READING TEXT:
++++++

In January 2013, the American College of Obstetricians and Gynecologists (ACOG), which is the nation’s leading group in the field of obstetrics and gynecology, released an opinion on a lesser known form of abuse called reproductive coercion. Reproductive coercion occurs whenever a woman’s partner tries to stop her from making her own decisions regarding pregnancy. This includes pressuring a woman to have an abortion she doesn’t want, using threats to stop a woman from having an abortion she does want, and attempting to impregnate a woman against her will. This can include a man hiding his partner’s birth control pills, removing a condom in the middle of sex, or even removing a woman’s intrauterine device (IUD) or other internal contraceptive.
Rebekah Gee, an obstetrician and gynecologist who has studied this issue, believes that for men, reproductive coercion is often, “about taking away choices, taking away freedom, control and self-esteem.” She also points out that a man may attempt to get his partner pregnant to tie her to him, and prevent her from leaving him.
Researchers believe that this form of abuse, also called “birth control sabotage,” is more common among women who are abused by their partners in other ways. One study indicates that 25% of teenage girls and 15% of women with abusive partners reported experiencing reproductive coercion. Although researchers involved in the ACOG report are unsure exactly how prevalent this form of abuse is, they believe it is common enough that physicians and other healthcare providers should screen women and check for signs of reproductive coercion during routine visits.

++++++

DATA RECORDS:
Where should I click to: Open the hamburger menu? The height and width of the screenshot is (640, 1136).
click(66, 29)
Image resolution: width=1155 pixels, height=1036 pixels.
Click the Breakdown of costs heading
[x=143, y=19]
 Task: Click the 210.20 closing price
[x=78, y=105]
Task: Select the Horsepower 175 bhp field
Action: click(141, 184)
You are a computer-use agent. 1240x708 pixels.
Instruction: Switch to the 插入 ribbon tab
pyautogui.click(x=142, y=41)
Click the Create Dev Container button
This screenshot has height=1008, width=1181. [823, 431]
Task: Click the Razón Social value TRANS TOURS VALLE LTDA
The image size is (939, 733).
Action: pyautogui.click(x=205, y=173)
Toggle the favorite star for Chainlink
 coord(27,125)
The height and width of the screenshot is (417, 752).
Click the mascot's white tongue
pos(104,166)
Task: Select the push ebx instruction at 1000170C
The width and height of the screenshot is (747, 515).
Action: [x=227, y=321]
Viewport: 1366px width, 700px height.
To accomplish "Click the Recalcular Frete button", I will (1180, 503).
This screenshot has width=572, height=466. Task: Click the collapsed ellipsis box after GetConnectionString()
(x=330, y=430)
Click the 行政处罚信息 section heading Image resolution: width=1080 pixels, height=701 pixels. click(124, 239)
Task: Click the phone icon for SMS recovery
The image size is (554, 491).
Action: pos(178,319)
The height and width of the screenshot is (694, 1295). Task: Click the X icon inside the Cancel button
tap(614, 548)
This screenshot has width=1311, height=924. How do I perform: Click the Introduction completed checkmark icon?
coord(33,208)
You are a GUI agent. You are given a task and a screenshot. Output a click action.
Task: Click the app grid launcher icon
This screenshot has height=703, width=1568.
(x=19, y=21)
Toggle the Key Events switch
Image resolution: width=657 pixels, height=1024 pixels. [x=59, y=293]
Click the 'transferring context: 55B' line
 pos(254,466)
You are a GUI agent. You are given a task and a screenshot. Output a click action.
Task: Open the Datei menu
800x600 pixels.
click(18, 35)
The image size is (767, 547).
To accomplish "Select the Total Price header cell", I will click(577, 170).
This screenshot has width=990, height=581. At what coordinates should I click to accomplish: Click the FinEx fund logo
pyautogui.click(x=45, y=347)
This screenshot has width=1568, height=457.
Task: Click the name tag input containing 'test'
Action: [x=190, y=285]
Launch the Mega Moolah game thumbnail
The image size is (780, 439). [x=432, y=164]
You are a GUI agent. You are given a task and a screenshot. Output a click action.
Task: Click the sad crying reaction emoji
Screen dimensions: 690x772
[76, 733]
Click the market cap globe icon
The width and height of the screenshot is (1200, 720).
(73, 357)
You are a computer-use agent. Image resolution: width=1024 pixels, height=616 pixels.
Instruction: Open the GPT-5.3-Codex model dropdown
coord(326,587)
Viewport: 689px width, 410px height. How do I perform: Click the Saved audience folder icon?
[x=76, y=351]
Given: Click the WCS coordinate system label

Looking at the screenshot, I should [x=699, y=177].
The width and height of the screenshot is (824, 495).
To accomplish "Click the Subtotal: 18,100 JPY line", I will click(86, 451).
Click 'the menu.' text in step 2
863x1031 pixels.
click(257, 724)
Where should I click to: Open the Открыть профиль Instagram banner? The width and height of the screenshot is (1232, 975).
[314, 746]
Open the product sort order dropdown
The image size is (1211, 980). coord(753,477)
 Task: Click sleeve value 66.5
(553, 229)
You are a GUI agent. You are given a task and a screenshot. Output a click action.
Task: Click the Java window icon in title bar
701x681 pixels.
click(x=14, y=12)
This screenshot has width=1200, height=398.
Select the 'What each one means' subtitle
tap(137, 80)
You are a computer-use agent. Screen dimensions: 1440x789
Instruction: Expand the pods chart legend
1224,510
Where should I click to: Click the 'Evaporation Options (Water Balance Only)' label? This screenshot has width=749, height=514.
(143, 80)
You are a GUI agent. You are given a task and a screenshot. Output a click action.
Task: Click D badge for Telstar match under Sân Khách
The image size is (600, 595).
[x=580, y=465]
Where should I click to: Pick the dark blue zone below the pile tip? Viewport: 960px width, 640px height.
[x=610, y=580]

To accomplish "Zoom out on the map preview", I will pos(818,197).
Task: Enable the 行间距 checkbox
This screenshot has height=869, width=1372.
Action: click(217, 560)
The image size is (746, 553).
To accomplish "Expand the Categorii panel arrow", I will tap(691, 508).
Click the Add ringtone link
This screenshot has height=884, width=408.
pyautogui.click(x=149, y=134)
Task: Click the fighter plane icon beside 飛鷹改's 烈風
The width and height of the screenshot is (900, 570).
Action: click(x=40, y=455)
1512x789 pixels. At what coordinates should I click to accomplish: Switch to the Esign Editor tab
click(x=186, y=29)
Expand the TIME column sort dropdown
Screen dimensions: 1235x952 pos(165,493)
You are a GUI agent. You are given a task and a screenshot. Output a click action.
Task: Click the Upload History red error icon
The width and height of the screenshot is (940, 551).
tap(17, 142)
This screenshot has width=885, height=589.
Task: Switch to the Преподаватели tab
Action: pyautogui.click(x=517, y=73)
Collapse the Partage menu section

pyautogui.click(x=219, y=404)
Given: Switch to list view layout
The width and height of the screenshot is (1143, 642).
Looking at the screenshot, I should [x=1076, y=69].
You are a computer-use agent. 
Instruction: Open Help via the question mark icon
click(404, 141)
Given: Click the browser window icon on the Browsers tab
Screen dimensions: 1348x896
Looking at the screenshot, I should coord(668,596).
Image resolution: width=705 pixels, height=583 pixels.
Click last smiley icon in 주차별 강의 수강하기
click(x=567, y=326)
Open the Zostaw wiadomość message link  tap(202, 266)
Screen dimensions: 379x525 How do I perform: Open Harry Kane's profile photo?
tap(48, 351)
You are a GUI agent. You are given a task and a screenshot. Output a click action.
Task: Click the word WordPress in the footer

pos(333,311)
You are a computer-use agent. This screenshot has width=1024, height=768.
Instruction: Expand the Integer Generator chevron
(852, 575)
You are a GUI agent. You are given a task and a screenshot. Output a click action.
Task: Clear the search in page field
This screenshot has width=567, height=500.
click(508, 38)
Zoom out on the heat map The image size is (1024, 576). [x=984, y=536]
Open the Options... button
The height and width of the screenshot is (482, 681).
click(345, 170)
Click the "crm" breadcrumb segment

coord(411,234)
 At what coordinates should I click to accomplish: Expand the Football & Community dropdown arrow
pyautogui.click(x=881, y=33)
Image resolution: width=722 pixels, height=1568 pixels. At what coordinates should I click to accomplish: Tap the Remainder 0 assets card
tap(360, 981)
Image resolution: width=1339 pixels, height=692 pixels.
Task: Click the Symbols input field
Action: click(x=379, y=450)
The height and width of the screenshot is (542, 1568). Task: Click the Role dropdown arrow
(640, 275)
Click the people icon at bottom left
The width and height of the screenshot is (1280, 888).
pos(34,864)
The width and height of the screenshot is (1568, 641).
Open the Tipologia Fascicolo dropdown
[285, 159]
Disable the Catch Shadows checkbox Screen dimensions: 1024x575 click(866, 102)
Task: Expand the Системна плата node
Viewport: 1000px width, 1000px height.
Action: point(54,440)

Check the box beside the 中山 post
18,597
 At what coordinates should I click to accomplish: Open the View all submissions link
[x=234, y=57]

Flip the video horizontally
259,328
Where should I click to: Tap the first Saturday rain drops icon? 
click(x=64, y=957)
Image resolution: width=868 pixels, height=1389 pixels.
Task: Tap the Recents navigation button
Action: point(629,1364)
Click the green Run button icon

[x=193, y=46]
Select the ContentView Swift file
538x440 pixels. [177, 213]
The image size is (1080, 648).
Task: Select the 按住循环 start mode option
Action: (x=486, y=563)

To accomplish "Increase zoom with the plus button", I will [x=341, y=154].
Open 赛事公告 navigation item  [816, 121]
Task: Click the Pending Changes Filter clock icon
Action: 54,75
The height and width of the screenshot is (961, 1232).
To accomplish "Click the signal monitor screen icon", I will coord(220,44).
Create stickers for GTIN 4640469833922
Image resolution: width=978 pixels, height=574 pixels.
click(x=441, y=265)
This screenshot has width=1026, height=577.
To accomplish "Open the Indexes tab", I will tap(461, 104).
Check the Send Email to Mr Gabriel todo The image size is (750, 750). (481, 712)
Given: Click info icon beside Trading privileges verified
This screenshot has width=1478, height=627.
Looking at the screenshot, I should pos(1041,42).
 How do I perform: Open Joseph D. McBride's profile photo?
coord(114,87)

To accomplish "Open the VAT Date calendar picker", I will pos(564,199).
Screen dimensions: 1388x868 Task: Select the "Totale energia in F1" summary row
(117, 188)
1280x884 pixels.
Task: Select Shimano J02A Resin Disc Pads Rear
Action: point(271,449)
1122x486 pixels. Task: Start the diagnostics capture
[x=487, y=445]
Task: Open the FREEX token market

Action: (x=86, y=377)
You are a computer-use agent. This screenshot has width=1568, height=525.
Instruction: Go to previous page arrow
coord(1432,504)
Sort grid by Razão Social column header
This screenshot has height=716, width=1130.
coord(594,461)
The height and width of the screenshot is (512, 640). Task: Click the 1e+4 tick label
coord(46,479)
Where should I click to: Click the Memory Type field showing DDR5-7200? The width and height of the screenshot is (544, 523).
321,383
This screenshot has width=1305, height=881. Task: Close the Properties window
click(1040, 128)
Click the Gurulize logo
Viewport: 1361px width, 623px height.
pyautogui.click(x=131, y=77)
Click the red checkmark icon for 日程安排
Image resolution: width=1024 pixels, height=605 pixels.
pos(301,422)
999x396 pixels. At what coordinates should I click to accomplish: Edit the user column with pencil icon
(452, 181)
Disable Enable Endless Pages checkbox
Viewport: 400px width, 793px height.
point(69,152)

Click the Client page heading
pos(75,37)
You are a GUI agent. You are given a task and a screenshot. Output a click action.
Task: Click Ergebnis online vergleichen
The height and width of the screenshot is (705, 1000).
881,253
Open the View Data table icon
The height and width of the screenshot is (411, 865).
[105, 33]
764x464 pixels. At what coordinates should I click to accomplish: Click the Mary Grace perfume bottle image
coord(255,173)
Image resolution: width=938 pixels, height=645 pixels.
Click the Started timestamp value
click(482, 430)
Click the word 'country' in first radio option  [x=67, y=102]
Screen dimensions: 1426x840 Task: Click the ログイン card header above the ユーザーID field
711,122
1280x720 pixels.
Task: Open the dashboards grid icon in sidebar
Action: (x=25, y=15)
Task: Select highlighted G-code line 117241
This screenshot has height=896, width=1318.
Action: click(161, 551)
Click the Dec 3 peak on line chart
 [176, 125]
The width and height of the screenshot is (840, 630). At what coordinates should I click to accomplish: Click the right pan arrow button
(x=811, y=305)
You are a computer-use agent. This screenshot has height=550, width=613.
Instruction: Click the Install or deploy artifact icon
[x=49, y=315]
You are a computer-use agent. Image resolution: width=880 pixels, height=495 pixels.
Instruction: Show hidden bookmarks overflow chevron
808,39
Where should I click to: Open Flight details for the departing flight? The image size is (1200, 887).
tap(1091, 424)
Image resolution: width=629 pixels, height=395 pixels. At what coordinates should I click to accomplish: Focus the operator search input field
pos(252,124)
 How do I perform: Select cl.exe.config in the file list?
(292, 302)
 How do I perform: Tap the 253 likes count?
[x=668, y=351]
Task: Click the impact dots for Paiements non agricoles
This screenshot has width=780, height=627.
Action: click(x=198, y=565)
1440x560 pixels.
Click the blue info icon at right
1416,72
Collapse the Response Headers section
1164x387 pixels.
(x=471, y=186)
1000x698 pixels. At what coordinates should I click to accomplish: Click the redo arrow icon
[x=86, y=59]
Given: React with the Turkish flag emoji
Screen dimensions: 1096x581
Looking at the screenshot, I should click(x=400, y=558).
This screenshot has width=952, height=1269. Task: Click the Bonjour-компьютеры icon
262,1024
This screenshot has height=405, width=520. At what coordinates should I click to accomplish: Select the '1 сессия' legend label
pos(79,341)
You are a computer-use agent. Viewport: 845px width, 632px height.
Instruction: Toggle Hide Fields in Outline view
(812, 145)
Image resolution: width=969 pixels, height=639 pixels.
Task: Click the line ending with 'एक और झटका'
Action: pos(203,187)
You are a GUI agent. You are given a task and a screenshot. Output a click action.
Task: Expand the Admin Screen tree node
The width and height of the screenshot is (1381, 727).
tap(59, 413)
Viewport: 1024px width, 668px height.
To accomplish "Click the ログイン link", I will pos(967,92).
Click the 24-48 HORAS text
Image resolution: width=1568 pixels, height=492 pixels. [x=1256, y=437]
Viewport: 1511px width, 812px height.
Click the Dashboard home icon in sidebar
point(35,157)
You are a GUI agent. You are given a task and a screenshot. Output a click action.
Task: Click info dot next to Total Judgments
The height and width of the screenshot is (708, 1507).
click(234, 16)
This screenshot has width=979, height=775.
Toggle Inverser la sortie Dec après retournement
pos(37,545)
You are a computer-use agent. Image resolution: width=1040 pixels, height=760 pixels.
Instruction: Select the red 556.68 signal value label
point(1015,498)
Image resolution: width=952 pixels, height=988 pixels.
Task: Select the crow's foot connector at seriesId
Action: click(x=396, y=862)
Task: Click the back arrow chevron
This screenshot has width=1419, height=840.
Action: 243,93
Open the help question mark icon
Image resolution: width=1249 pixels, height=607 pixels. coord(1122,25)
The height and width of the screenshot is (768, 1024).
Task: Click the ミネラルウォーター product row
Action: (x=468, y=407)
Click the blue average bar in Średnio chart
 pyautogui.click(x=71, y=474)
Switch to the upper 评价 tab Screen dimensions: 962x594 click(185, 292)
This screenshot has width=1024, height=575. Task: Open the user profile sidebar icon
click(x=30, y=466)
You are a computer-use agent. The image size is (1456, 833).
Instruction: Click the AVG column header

++++++

WORK ORDER A: In the text on reproductive coercion, list everything that Rebekah Gee's quoted words say this abuse is about taking away.
WORK ORDER B: Pick up the text on reproductive coercion after its last sentence and carry it on.

ANSWER SPACE A: choices, freedom, control, self-esteem

ANSWER SPACE B:
If physicians do not ask questions, women who undergo abuse may not realize that something can be done to improve or resolve the situation they are in. Doctors can take direct steps to help these women by providing difficult to detect birth control, such as IUDs with shortened strings, or emergency contraceptives in unmarked packaging. Additionally, they can direct women to assistance hotlines or agencies, such as the National Domestic Violence Hotline. Simply providing information can also make a difference. In one small study, women in clinics were given small cards with information and a questionnaire about reproductive coercion. Reports of coercion dropped 71% among women who received this information.
While increasing awareness about reproductive coercion and providing immediate help to women experiencing this type of abuse is critical, implementing education and prevention programs will be an important step in stopping reproductive coercion in the future.